The panelists agreed that this is a fast-moving technology and it well could be like the dotcom boom— the pendulum is likely to come back to the middle at some point. They recommended that industry members start small, “stalk before you talk” and don’t try to be everywhere—grow only when you can do more.
The discussion was moderated by Byron Atkinson, President, Boost by Design (Developer of MCAA website)
About the Panelists:
Michelle Bunte is the Vice President of Marketing at SOR Controls Group, a manufacturer of measurement and control devices under the brands of SOR Inc., Smart Sensors Incorporated (SSi), SETEX Products and SENSOR Sampling Systems and Data Monitoring Systems. Michelle led a refresh of the SOR Inc. brand in 2012 with the redesign of an SEO friendly corporate website and the introduction of social platforms which include LinkedIn, Facebook, Google+, YouTube and Twitter to increase web traffic and web leads. Michelle holds a BS from Kansas State University and a Master of Business from Mid-America Nazarene University.

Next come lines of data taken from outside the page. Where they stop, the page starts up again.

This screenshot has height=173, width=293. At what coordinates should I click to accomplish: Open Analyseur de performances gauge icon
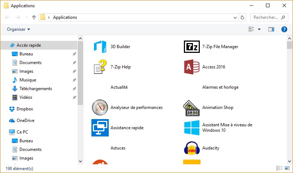100,107
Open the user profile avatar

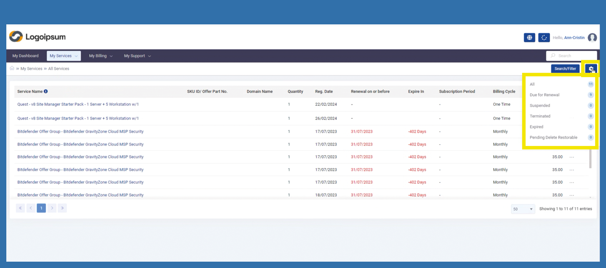592,38
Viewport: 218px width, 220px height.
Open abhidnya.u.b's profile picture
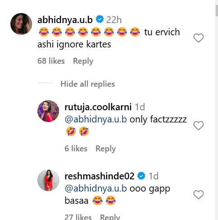click(x=21, y=24)
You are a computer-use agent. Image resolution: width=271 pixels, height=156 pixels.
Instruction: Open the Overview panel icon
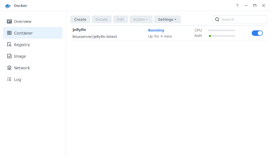tap(9, 21)

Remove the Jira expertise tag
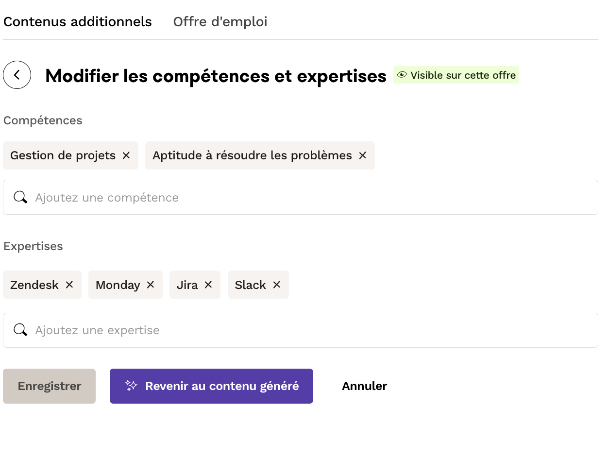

Tanya Donnelly is the Global Social Media Director for Schneider Electric. Schneider Electric is the global specialist in energy management and automation. She is responsible for aligning Schneider Electric’s social business strategy and presence with the Schneider Electric corporate strategy. Schneider Electric has invested heavily in shifting toward being a social business by integrating social into their business processes and enabling employees and partners to be brand advocates. Tanya leads this effort on a global scale in 100+ countries and 30+ languages. She is passionate about working across organizational silos to build a better organization to serve the customer.
Mike Gallagher serves as the President and CEO of Centro Inc. which he and former partner David Forell acquired in 2001. Centro is a specialty distributor and sales representative company focused on customers where flow control of fluids, solids and gases is critical to the success of the manufacturing process. Centro sells a range of products from commodities to highly engineered, technically sophisticated products that are applied in a range of industries. Mike has a BS in Business Administration and an MBA in marketing from Plymouth State University. He has held senior sales and distributor marketing positions at various levels of responsibility in large industrial companies including Norton Abrasives, Thomas & Betts, Square D Company and Kennametal. In 2016 Mike was honored by the Memphis Business Journal as the Executive of the Year. In the past 15 years, the company has been recognized as the Small Business of the Year, selected for the Pacesetter Award for exceptional growth 2012-2015, and was rated as one of the Top 100 Privately Held Businesses in Memphis. In 2017, they were named by the Memphis Commercial Appeal as one of Memphis’ Best Places to Work.